Russia’s Interior Minister has labeled fighting extremism and provocations on the internet a priority task. He stated that federal law should be changed to cover crimes committed via cyberspace.
Speaking at the Wednesday session of the Russian upper house, Vladimir Kolokoltsev said that the most worrying thing about extremism was the modern tendency to involve young people in such movements. The police are aware of this trend and have repeatedly thwarted radicals’ attempts to infiltrate communities of football fans and to instigate various illegal actions.
“Bearing in mind that the majority of young kids are actively using the internet for communication, fighting the activities of extremist groups in this network has become one of our main tasks,” the minister added.
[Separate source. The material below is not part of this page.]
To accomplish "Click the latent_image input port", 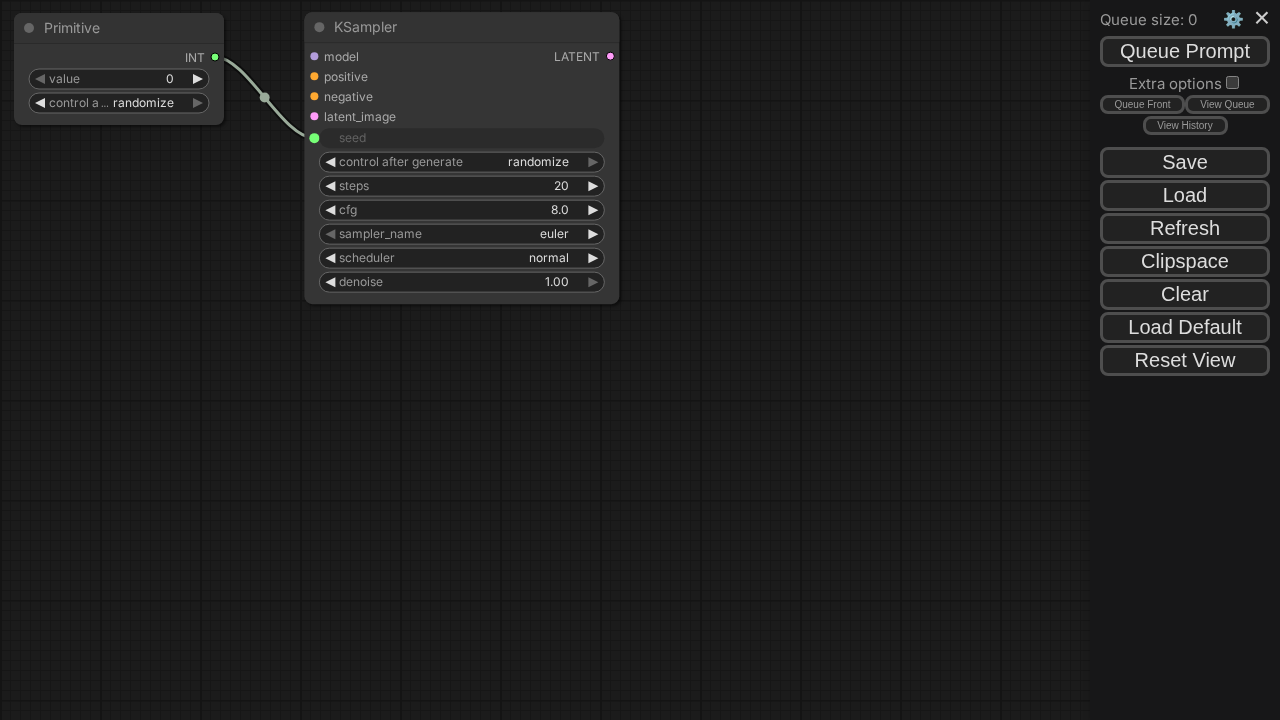I will click(x=314, y=117).
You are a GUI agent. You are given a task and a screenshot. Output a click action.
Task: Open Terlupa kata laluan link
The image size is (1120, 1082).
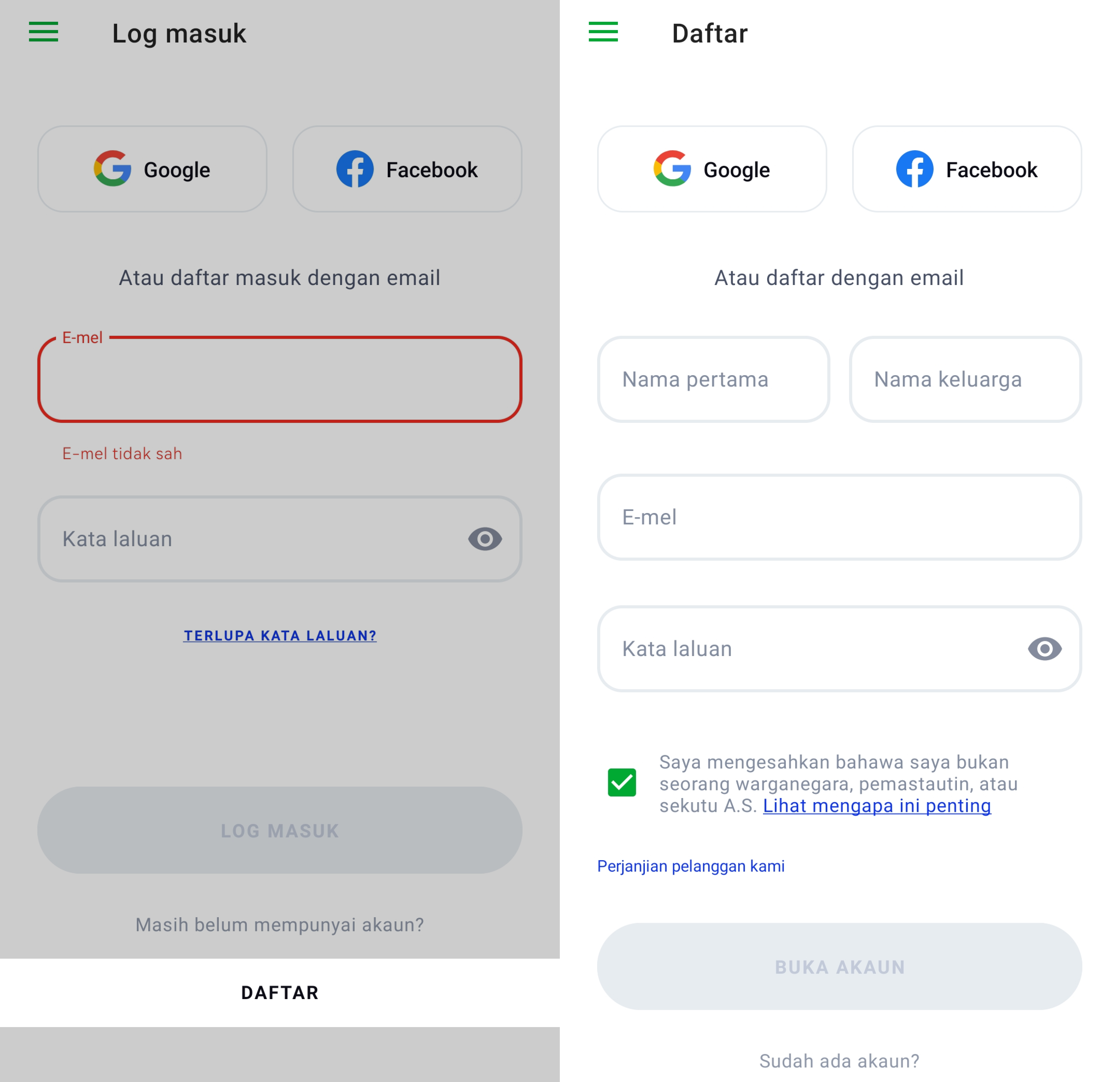click(280, 635)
Kolokoltsev has proposed a draft law that introduces criminal responsibility for extremist crimes with use of the internet.
He said that recent events in the Moscow district of Biryulyovo, where local residents started street protests and riots after the fatal stabbing of an ethnic Russian by an Azerbaijani migrant worker, were a vivid example of such situation, as certain people tried to use the outrage and mourning of the people as pretexts to commit hooliganism.
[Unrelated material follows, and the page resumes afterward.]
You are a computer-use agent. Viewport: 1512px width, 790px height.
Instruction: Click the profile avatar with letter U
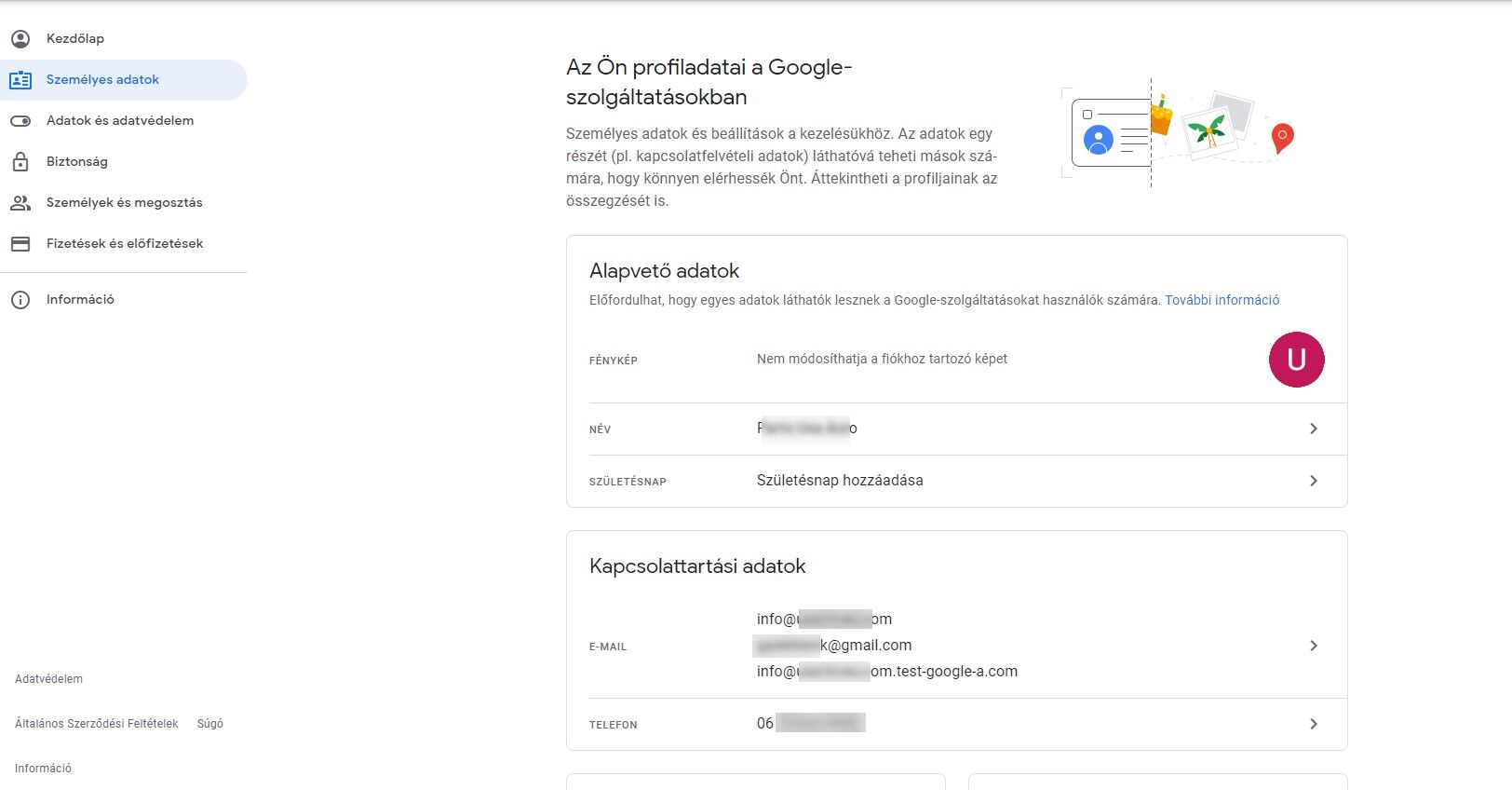[x=1296, y=360]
According to law enforcers, it was the use of the internet and especially social networks that allowed the Biryulyovo rioters to gather about a thousand protesters in a matter of hours.
In the same speech the minister also asked the senators to suggest and pass a bill that would introduce criminal responsibility for sponsoring extremists, as undermining the financial basis of the criminals would be a real help for law enforcers.
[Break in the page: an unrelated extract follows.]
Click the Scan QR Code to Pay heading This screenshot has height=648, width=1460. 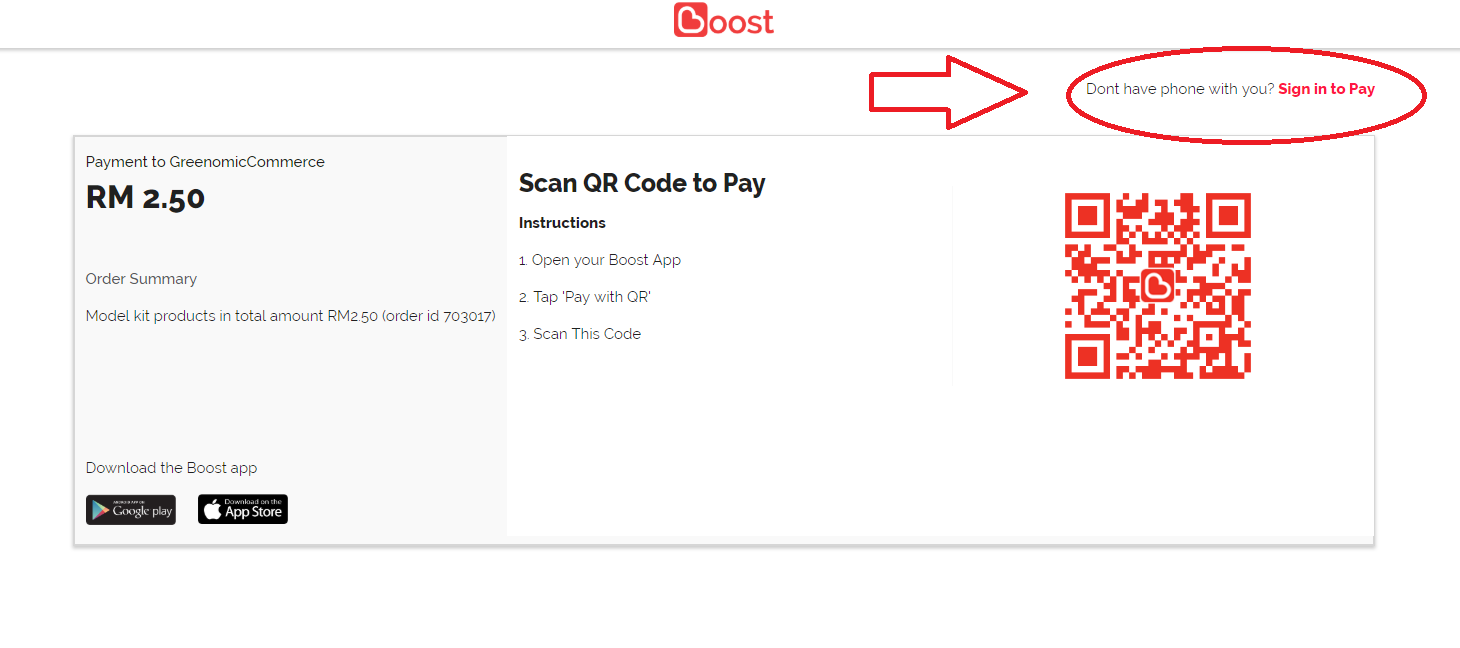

It should be noted that Russian law already allows for the prosecution of people who instigate hatred or who slander other persons using the internet, but law enforcers often encounter problems in establishing links between the internet postings and real life persons.
Recently the mass media has reported of a bill that gives the Federal Security Service (FSB) more powers in countering internet threats, including the obligation for major providers to keep 12-hour records of traffic and present them to security agents on demand, without a court warrant.
The bill is in the discussion phase and its fate is not clear as web entrepreneurs voiced protest over the substantial cost of the project and the fact that the state was not offering any means of compensating for it.